__PASSAGE PROVIDED__:
————————
An NRCS rangeland specialist in Nevada, Dusty Jager, said in comments to the agency that NRCS employment efforts have “taken a major hit” over the past three years due to the pandemic and state budget shortages.
Jager, who stressed to Agri-Pulse that the views were his own and not the agency's, said NRCS should use the conservation technical assistance to hire contract specialists to work with contracting, hire technical staff to work directly with each identified technical field and hire project managers to facilitate the conservation efforts.
“NRCS has a wonderful mission which will suffer without the right amount of people,” Jager wrote. “Those people must be tapped and their individual skills applied to the areas that serve the mission of conservation. The increase of funding is exciting and will be challenging at the same time.”
————————
__RECORD EXCERPTS__:
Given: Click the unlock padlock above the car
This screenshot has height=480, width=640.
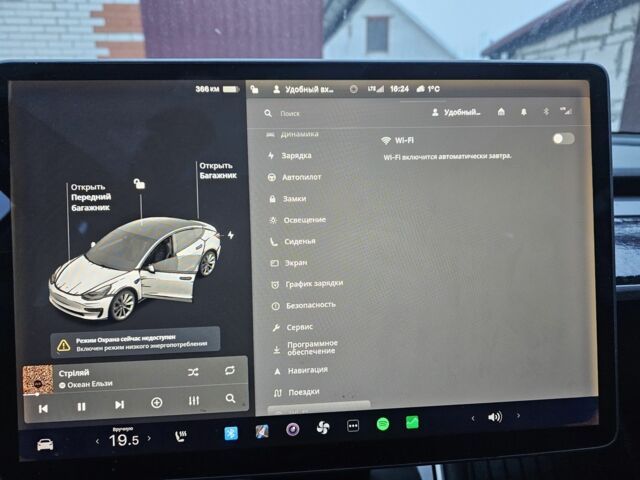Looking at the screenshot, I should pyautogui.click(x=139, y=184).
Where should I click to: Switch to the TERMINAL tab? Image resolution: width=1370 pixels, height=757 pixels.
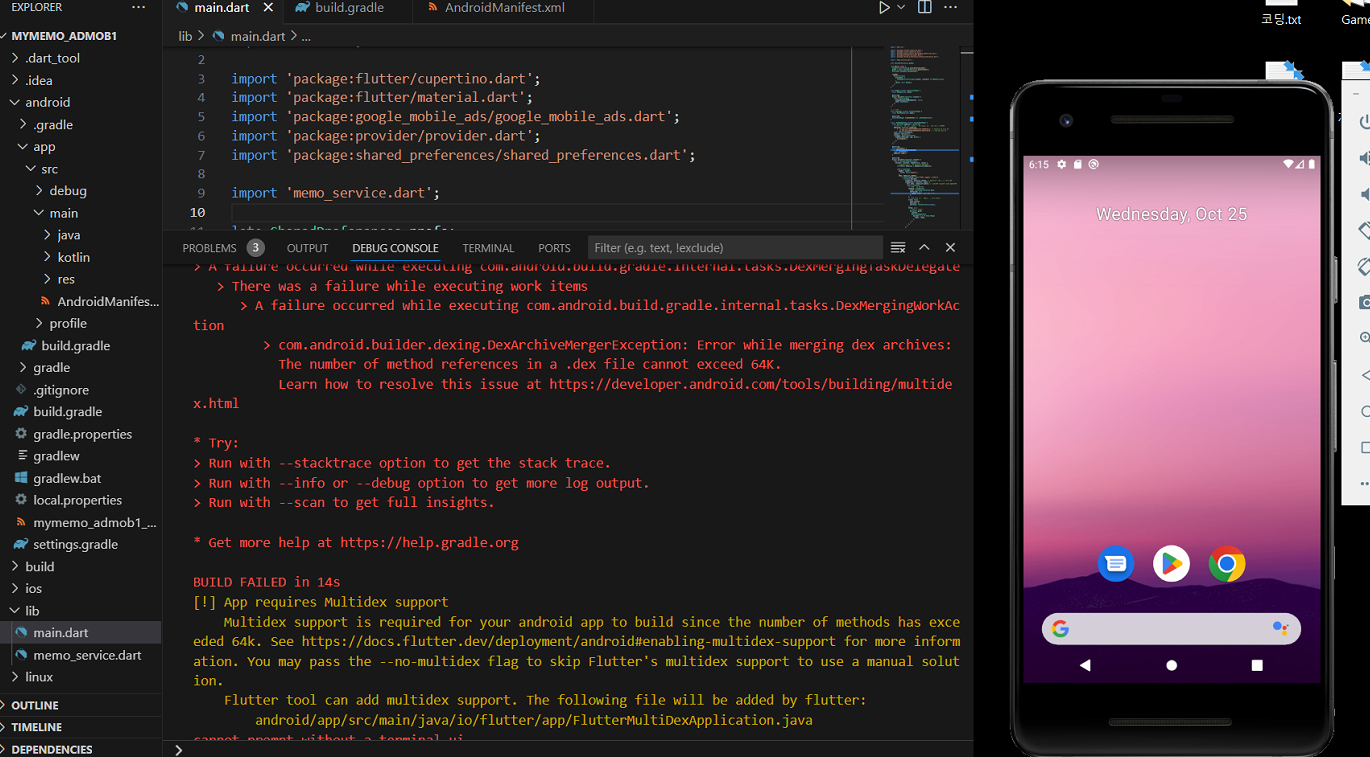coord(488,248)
————————
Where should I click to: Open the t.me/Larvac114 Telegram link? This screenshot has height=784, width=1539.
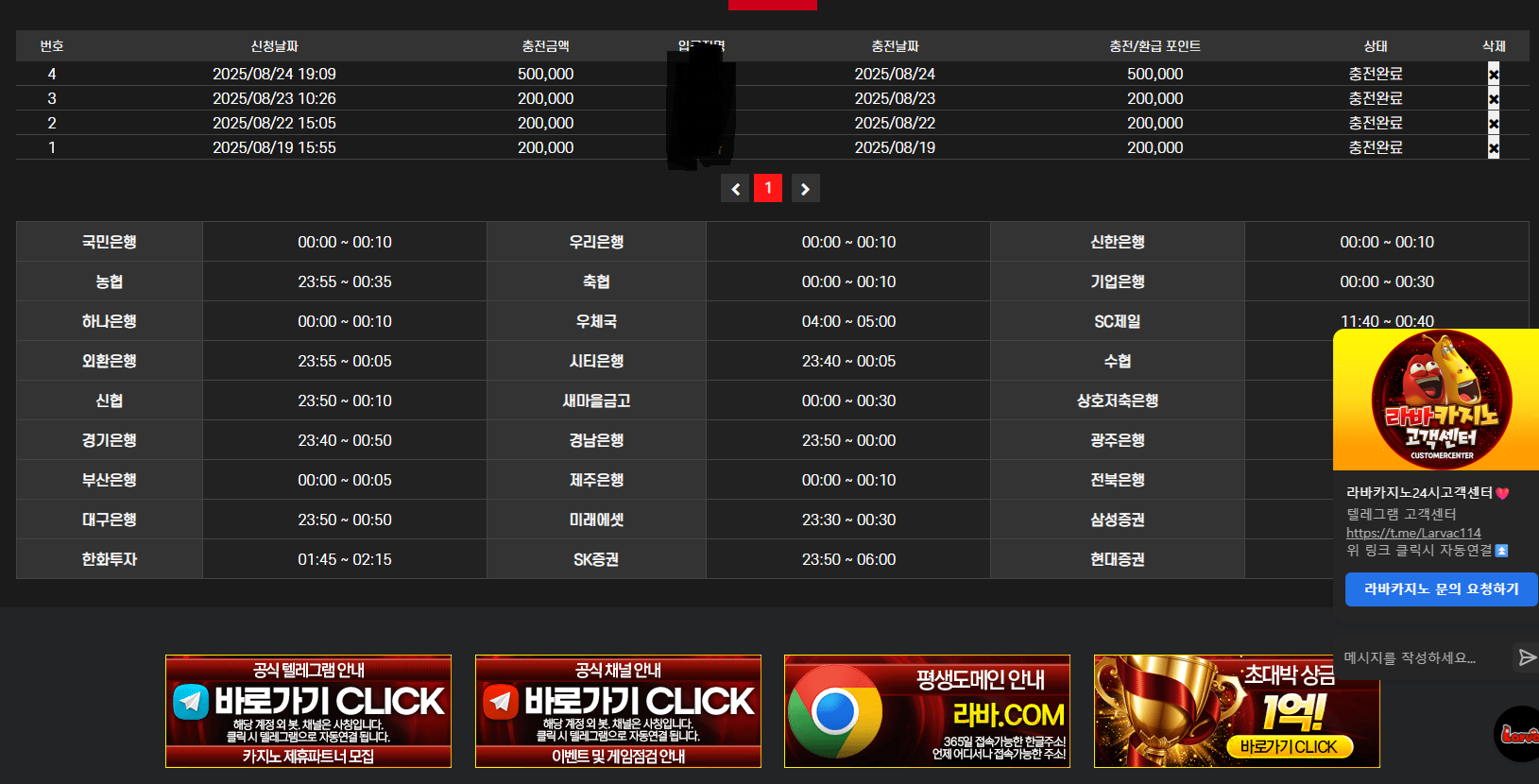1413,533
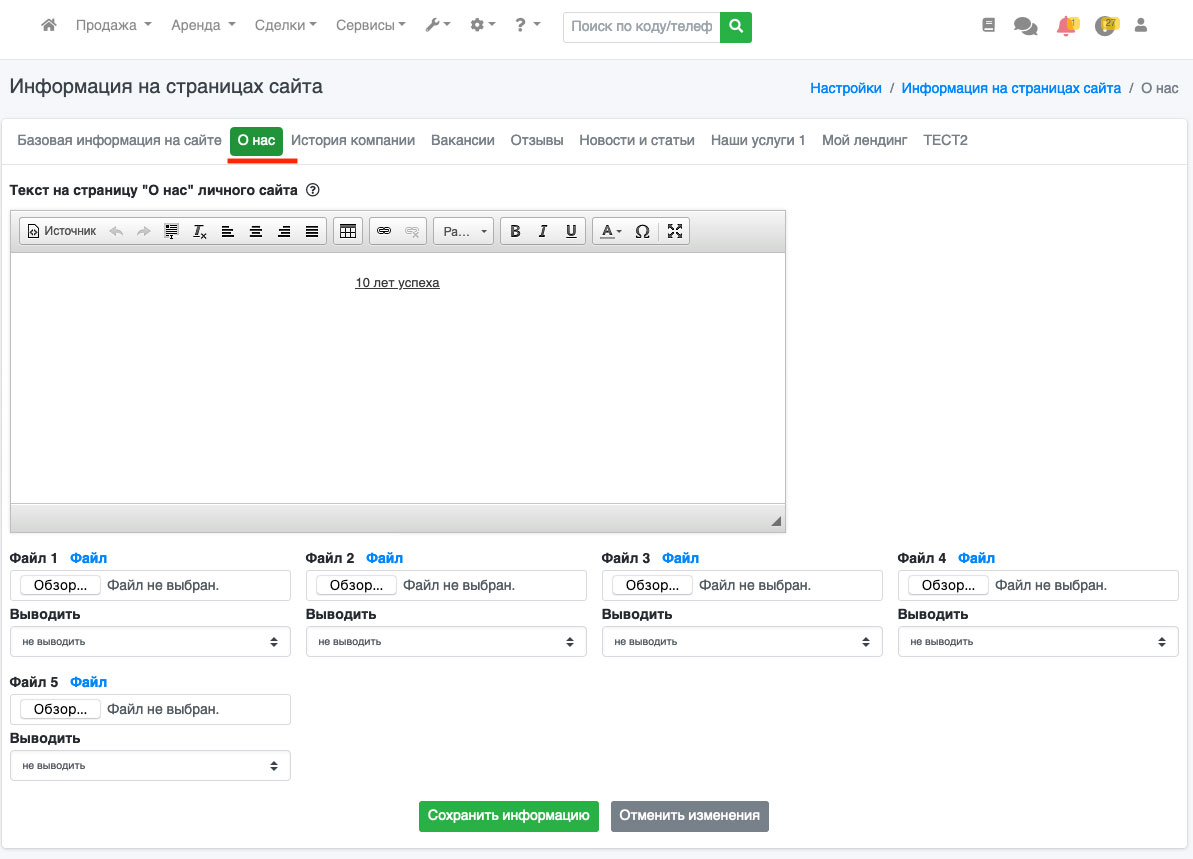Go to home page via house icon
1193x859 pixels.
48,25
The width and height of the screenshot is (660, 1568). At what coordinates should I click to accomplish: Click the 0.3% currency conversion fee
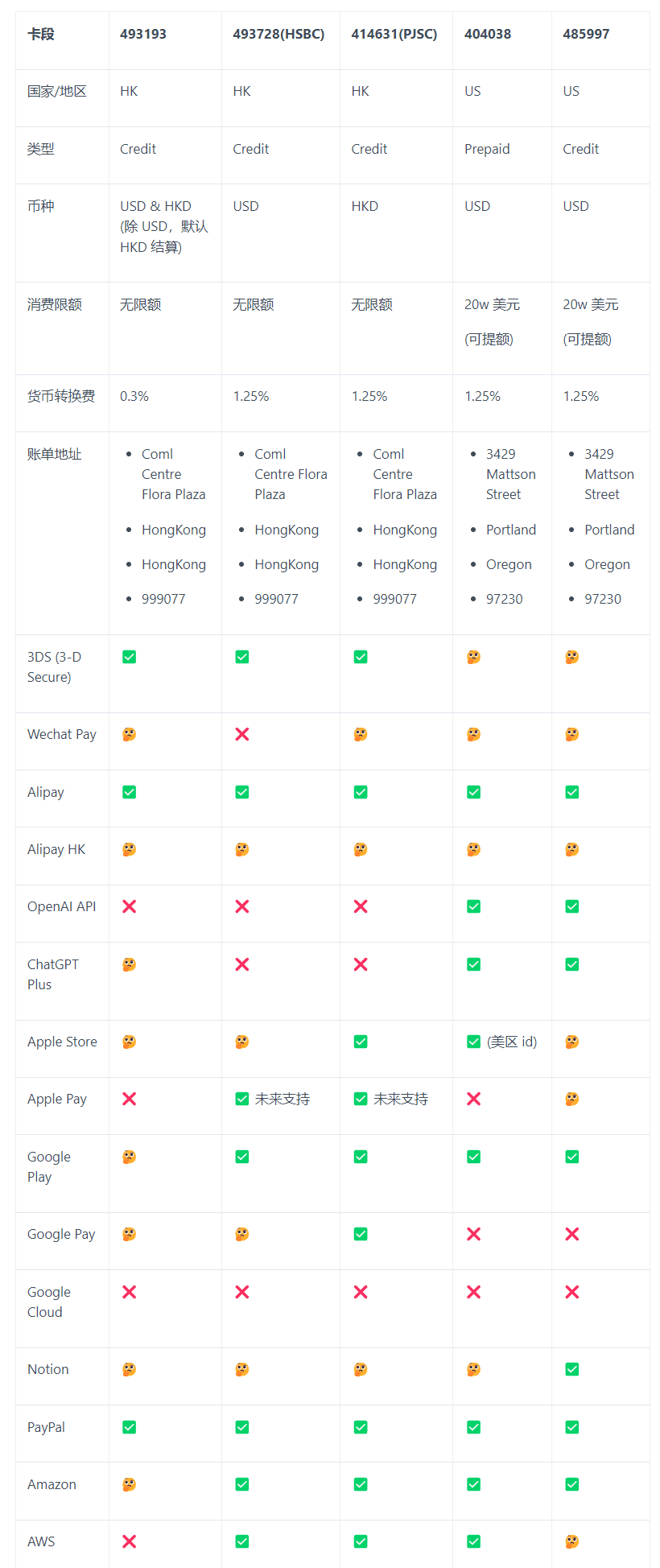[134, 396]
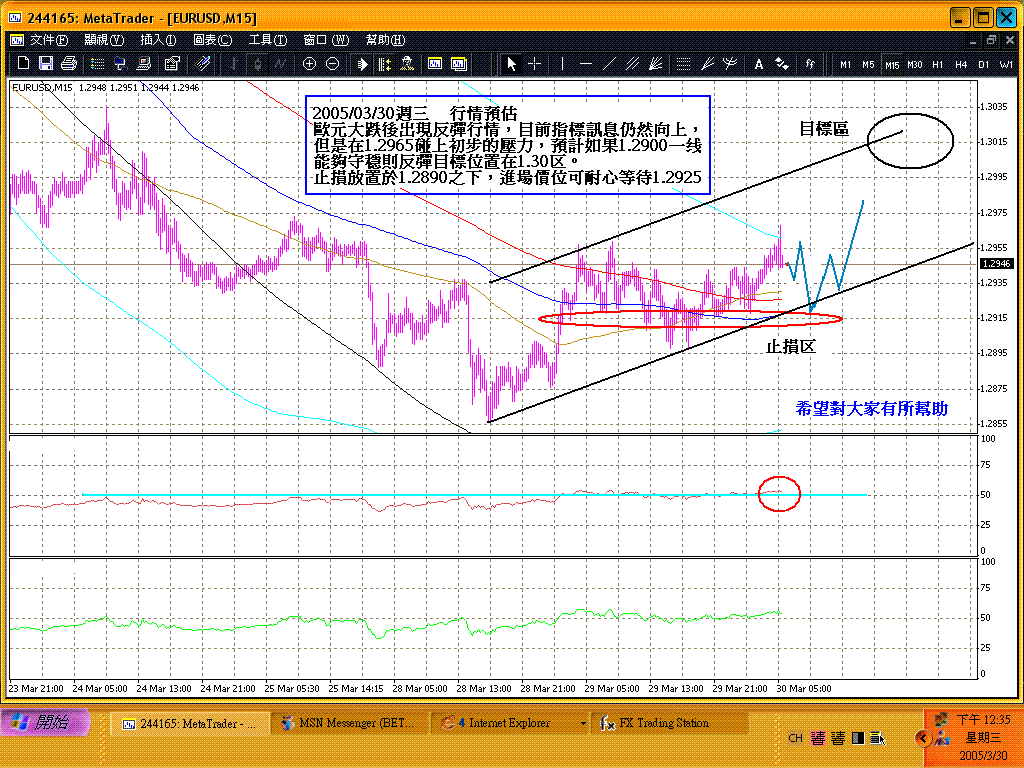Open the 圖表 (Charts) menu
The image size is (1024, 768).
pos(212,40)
————————
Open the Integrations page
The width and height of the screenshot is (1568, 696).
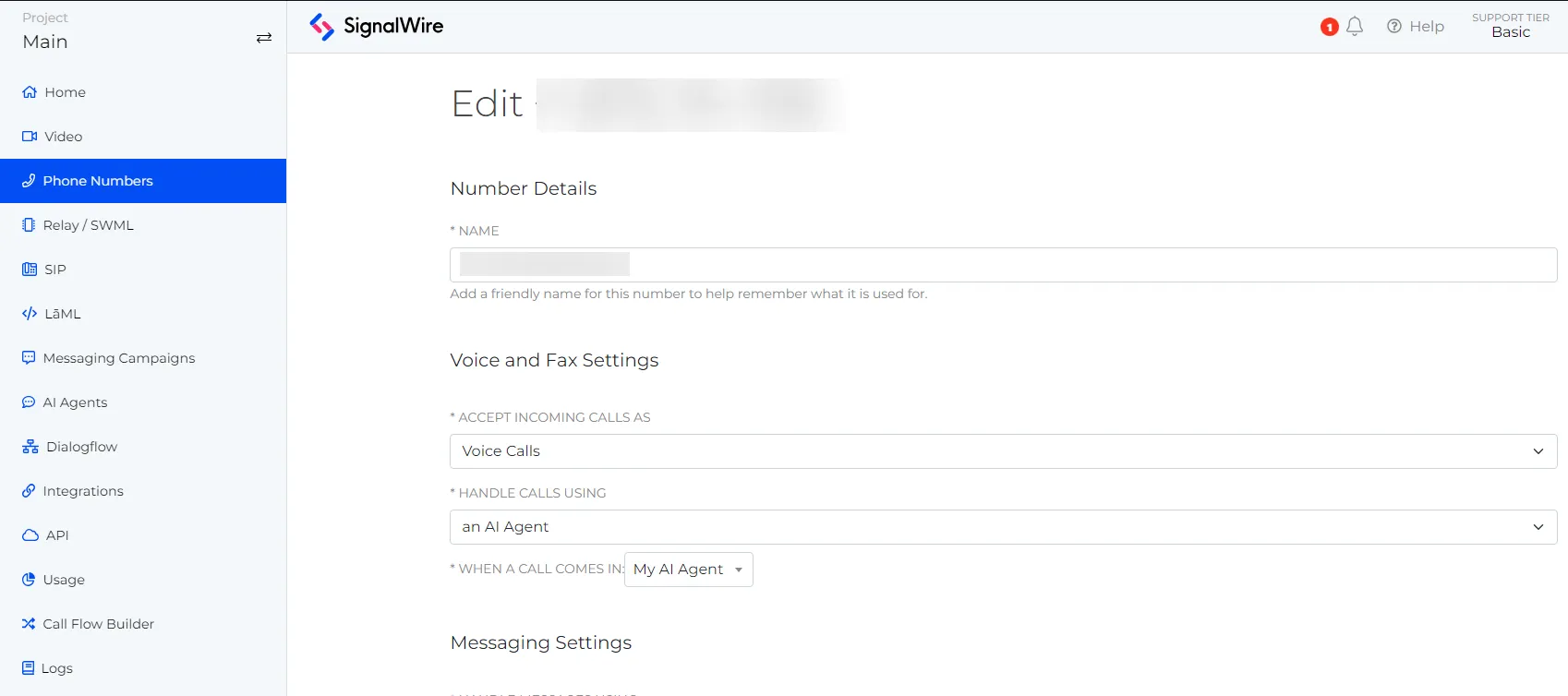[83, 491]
————————
__ASSIGNMENT A__: In the passage on NRCS staffing, retype the stretch from "An NRCS rangeland" through "the conservation efforts.".
__ASSIGNMENT B__: In the NRCS staffing passage, what two causes does Jager give for the major hit to NRCS employment efforts?
__ASSIGNMENT C__: Carry on the NRCS staffing passage from its last sentence.

__WRITTEN RESPONSE A__:
An NRCS rangeland specialist in Nevada, Dusty Jager, said in comments to the agency that NRCS employment efforts have “taken a major hit” over the past three years due to the pandemic and state budget shortages.
Jager, who stressed to Agri-Pulse that the views were his own and not the agency's, said NRCS should use the conservation technical assistance to hire contract specialists to work with contracting, hire technical staff to work directly with each identified technical field and hire project managers to facilitate the conservation efforts.

__WRITTEN RESPONSE B__: The pandemic and state budget shortages.

__WRITTEN RESPONSE C__:
Chad Allison, who coordinates the U.S. Fish and Wildlife Service’s Partners for Fish and Wildlife Coastal Program, said funding levels are too often increased without expansions in staff to administer the funding. He also noted that requirements for USDA staff to manage distribution of the funding may take away from the efficiencies that can be provided by private sector and nongovernment organizations.
The National Grazing Lands Coalition said the agency needs to use at least 50% of the conservation technical assistance funds to increase the agency’s trained, field-level staff to “effectively address the conservation needs of the country.”